If you’re uncertain about whether or not your blackmailer has heard of your pre-commitment, then you should act as if they have, and ignore their blackmail accordingly. This also applies to agents who have deleted knowledge of your pre-commitment from their memories; you want to punish agents who spend time trying to think up loopholes in your pre-commitment, not reward them. The harder part, of course, is determining what threshold of uncertainty is required; to this I freely admit that I don’t know the answer.
EDIT: More generally, it seems that this is an instance of a broader problem: namely, the problem of obtaining information. Given perfect information, the decision theory works out, but by disallowing my agent access to certain key pieces of information regarding the blackmailer, you can force a sub-optimal outcome. Moreover, this seems to be true for any strategy that depends on your opponent’s epistemic state; you can always force that strategy to fail by denying it the information it needs. The only strategies immune to this seem to be the extremely general ones (like “Defect in one-shot Prisoner’s Dilemmas”), but those are guaranteed to produce a sub-optimal result in a number of cases (if you’re playing against a TDT/UDT-like agent, for example).
If you’re uncertain about whether or not your blackmailer has heard of your pre-commitment, then you should act as if they have, and ignore their blackmail accordingly. This also applies to agents who have deleted knowledge of your pre-commitment from their memories; you want to punish agents who spend time trying to think up loopholes in your pre-commitment, not reward them. The harder part, of course, is determining what threshold of uncertainty is required; to this I freely admit that I don’t know the answer.

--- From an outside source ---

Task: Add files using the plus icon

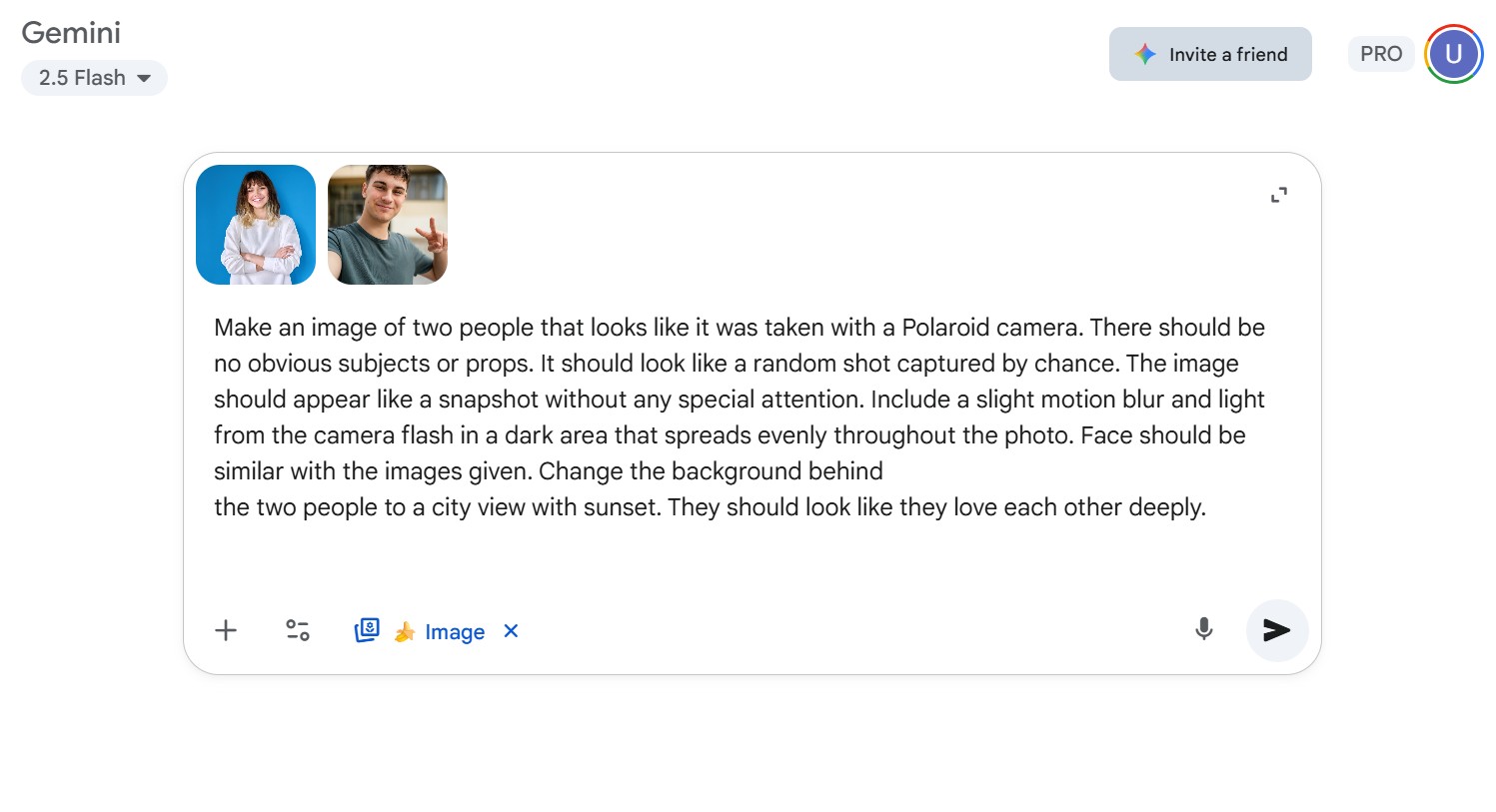Action: pos(225,630)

Hmmm. If an agent can work out what threshold of uncertainty you have decided on, and then engineer a situation where you think it it less likely than that threshold that the agent has heard of your pre-commitment, then your strategy will fail.
So, even if you do find a way to calculate the ideal threshold, then it will fail against an agent smart enough to repeat that calculation; unless, of course, you simply assume that all possible agents have necessarily heard of your pre-commitment (since an agent cannot engineer a less than 0% chance of failing to hear of your pre-commitment). This, however, causes the strategy to simplify to “always reject blackmail, whether or not the agent has heard of your pre-commitment”.

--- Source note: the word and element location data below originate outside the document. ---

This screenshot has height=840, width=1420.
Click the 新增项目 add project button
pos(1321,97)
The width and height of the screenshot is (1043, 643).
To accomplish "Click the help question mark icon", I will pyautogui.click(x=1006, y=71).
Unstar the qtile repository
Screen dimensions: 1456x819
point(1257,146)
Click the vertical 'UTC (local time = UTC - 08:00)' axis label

Alternatively, you can ensure that any agent able to capture you in a simulation must also know of your pre-commitment; for example, by having it tattooed on yourself somewhere (thus, any agent which rebuilds a simulation of your body must include the tattoo, and therefore must know of the pre-commitment).
If you make me play the Iterated Prisoner’s Dilemma with shared source code, I can come up with a provably optimal solution against whatever opponent I’m playing against
If you’re uncertain about whether or not your blackmailer has heard of your pre-commitment, then you should act as if they have, and ignore their blackmail accordingly. This also applies to agents who have deleted knowledge of your pre-commitment from their memories; you want to punish agents who spend time trying to think up loopholes in your pre-commitment, not reward them. The harder part, of course, is determining what threshold of uncertainty is required; to this I freely admit that I don’t know the answer.
EDIT: More generally, it seems that this is an instance of a broader problem: namely, the problem of obtaining information. Given perfect information, the decision theory works out, but by disallowing my agent access to certain key pieces of information regarding the blackmailer, you can force a sub-optimal outcome. Moreover, this seems to be true for any strategy that depends on your opponent’s epistemic state; you can always force that strategy to fail by denying it the information it needs. The only strategies immune to this seem to be the extremely general ones (like “Defect in one-shot Prisoner’s Dilemmas”), but those are guaranteed to produce a sub-optimal result in a number of cases (if you’re playing against a TDT/UDT-like agent, for example).
Hmmm. If an agent can work out what threshold of uncertainty you have decided on, and then engineer a situation where you think it it less likely than that threshold that the agent has heard of your pre-commitment, then your strategy will fail.
So, even if you do find a way to calculate the ideal threshold, then it will fail against an agent smart enough to repeat that calculation; unless, of course, you simply assume that all possible agents have necessarily heard of your pre-commitment (since an agent cannot engineer a less than 0% chance of failing to hear of your pre-commitment). This, however, causes the strategy to simplify to “always reject blackmail, whether or not the agent has heard of your pre-commitment”.
Alternatively, you can ensure that any agent able to capture you in a simulation must also know of your pre-commitment; for example, by having it tattooed on yourself somewhere (thus, any agent which rebuilds a simulation of your body must include the tattoo, and therefore must know of the pre-commitment).
Doesn’t that implicate the halting problem?
Argh, you ninja’d my edit. I have now removed that part of my comment (since it seemed somewhat irrelevant to my main point).